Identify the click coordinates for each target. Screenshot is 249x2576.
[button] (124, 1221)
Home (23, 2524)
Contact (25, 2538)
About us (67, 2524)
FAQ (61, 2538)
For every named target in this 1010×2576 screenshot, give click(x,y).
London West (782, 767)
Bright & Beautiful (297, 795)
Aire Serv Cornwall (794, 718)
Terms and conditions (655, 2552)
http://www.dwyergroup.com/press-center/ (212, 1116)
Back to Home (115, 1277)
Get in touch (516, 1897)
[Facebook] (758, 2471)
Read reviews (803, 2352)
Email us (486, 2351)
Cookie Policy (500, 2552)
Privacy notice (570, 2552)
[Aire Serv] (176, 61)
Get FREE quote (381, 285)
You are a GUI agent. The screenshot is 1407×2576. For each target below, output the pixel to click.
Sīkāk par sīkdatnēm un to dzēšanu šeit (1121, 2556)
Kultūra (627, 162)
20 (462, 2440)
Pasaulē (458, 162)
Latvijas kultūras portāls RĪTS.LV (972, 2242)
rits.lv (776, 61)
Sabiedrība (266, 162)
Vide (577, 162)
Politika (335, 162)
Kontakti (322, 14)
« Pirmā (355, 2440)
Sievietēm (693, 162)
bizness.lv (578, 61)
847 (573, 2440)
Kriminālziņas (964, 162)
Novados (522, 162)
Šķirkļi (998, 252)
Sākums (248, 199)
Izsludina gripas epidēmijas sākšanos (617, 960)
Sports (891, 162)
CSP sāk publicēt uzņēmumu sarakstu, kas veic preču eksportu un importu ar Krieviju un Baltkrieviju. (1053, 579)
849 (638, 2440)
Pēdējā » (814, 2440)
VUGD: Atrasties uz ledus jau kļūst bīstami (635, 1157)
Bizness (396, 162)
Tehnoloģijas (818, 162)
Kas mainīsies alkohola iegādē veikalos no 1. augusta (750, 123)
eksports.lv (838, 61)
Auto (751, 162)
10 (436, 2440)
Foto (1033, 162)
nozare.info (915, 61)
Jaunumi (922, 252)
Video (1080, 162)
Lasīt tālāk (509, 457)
◇ ◇ ◇
▶ **Exercise instructions**: Quote the data above from the line containing "Aire Serv Cornwall (794, 718)" to the line containing "Pasaulē (458, 162)", inclusive, and stop.

▶ **Exercise solution**:
Aire Serv Cornwall (794, 718)
Terms and conditions (655, 2552)
http://www.dwyergroup.com/press-center/ (212, 1116)
Back to Home (115, 1277)
Get in touch (516, 1897)
[Facebook] (758, 2471)
Read reviews (803, 2352)
Email us (486, 2351)
Cookie Policy (500, 2552)
Privacy notice (570, 2552)
[Aire Serv] (176, 61)
Get FREE quote (381, 285)
You are a GUI agent. The screenshot is 1407×2576. For each target below, output the pixel to click.
Sīkāk par sīkdatnēm un to dzēšanu šeit (1121, 2556)
Kultūra (627, 162)
20 (462, 2440)
Pasaulē (458, 162)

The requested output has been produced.